Said Horford: “That’s the NBA sometimes; it’ll humble you. It’s a good learning experience for our group.”

Here are the Stars, Studs and Duds from Boston’s season-opening win over Brooklyn Wednesday night.



Isaiah Thomas

He was there when the Celtics needed him most, making a pair of free throws with 1.9 seconds to play that sealed the victory. He finished with a game-high 23 points and nearly had a double-double with nine assists to go with six rebounds and two steals.

Jae Crowder

Crowder set the tone in the first quarter, and it was his shot-making early in the third that led Boston to being well-positioned for victory.

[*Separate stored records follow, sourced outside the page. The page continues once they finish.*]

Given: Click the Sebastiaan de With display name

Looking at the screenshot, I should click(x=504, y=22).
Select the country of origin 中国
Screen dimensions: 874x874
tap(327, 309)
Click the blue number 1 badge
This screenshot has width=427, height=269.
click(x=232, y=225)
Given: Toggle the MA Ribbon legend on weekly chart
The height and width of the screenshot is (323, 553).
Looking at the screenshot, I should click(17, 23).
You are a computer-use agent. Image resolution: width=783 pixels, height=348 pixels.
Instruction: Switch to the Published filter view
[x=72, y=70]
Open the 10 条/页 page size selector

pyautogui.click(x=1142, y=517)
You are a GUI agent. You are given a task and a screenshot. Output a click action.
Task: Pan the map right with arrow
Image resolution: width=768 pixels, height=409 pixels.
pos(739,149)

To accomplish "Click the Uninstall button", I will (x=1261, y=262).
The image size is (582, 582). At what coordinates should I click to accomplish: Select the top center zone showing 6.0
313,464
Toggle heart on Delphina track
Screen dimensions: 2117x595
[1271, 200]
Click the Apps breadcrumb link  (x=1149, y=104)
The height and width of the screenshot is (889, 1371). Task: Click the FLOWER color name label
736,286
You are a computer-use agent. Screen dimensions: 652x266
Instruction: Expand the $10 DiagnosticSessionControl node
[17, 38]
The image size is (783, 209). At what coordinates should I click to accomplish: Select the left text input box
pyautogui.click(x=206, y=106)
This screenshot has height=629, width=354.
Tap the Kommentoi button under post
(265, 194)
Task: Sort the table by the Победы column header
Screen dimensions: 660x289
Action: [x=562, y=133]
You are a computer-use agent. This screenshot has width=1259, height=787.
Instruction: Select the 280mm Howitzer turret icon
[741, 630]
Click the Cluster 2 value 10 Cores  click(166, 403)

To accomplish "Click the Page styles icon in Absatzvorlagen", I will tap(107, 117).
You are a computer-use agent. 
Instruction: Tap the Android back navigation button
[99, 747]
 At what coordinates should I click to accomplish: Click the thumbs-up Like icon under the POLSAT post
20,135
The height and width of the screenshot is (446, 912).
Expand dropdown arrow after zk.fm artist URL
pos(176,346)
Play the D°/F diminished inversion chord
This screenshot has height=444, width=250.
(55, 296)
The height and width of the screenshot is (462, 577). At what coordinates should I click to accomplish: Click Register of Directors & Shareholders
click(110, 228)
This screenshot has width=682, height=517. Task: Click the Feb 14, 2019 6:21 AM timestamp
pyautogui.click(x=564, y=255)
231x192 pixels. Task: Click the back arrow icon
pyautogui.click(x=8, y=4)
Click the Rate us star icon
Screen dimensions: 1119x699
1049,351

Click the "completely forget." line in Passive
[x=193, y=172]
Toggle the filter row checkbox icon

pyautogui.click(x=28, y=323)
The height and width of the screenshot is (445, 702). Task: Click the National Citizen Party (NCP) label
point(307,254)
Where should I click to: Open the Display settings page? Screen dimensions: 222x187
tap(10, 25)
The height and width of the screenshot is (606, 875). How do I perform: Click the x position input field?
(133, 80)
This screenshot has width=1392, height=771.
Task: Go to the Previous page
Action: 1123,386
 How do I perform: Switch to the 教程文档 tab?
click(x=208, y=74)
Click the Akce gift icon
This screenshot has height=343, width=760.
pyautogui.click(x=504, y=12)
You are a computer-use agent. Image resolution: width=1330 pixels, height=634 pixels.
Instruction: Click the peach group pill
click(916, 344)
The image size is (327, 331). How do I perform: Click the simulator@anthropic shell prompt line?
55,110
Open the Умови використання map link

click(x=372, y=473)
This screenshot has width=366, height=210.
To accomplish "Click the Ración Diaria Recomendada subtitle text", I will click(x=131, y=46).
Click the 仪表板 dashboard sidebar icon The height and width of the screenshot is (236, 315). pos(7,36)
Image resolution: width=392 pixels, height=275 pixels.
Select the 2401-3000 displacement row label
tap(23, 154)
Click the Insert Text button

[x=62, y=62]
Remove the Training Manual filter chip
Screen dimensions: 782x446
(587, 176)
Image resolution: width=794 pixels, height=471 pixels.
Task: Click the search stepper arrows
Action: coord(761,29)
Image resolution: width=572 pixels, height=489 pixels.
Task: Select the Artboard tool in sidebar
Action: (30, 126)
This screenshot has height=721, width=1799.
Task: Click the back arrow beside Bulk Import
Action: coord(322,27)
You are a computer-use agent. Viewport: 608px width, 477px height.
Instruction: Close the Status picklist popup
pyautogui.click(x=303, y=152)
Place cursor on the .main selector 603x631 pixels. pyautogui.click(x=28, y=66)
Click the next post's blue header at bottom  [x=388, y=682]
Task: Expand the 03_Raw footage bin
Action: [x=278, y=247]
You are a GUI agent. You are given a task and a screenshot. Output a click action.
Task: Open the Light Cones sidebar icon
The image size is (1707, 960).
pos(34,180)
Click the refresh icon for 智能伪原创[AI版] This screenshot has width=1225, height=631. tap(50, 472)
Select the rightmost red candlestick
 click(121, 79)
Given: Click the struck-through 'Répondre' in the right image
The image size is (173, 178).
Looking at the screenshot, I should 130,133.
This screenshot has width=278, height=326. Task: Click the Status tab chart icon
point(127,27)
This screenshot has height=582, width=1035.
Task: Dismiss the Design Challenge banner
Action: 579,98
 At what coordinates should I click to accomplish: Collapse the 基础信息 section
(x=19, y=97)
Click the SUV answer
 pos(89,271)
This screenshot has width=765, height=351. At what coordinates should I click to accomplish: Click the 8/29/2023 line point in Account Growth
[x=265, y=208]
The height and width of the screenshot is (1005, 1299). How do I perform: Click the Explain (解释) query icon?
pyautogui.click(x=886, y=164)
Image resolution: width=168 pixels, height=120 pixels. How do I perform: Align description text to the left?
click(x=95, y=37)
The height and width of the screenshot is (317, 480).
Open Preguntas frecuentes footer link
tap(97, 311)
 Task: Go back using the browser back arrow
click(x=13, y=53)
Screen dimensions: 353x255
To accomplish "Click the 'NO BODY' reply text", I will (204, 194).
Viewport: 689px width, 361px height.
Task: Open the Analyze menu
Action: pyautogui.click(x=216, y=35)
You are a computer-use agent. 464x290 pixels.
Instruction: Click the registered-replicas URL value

He would finish with 21 points on 9-for-15 shooting to go with five rebounds two assists, two steals and a blocked shot.

Bojan Bogdanovic

His 3-point shooting in the second half was a major key to Brooklyn’s rally to within just three points. He led Brooklyn with 21 points on 9-for-17 shooting.



Al Horford

He doesn’t put up the sexiest, eye-grabbing numbers, but Horford’s steady play continues to impress. He had 11 points on 5-for-8 shooting, in addition tallying six assists, five rebounds and four blocked shots.

Avery Bradley

The 6-foot-2 guard had a strong game that easily glided under the radar of some of his teammates. But Bradley still finished with 17 points which included a put-back lay-up of his own miss in the fourth quarter for Boston’s only field goal in the final 4:18 of play.

Justin Hamilton

Make no mistake about it, Hamilton will become a prominent part of the scouting report when these two teams meet again. He came off the Brooklyn bench to finish with a double-double of 19 points on 7-for-12 shooting, to go with 10 rebounds.



Brook Lopez

At no point did Lopez look comfortable or impactful for the Nets. He was a non-factor in every sense of the word, missing six of his seven shot attempts to finish with just seven points and five rebounds.

Celtics bench

This group had flashes of good play here and there, but their inability to close out the game in the fourth was a bit disturbing. Not having Marcus Smart (left ankle sprain) was a factor. That said, a 23-point lead with under eight minutes to play should be more than enough of a cushion not to require the starters to have to come back in the game.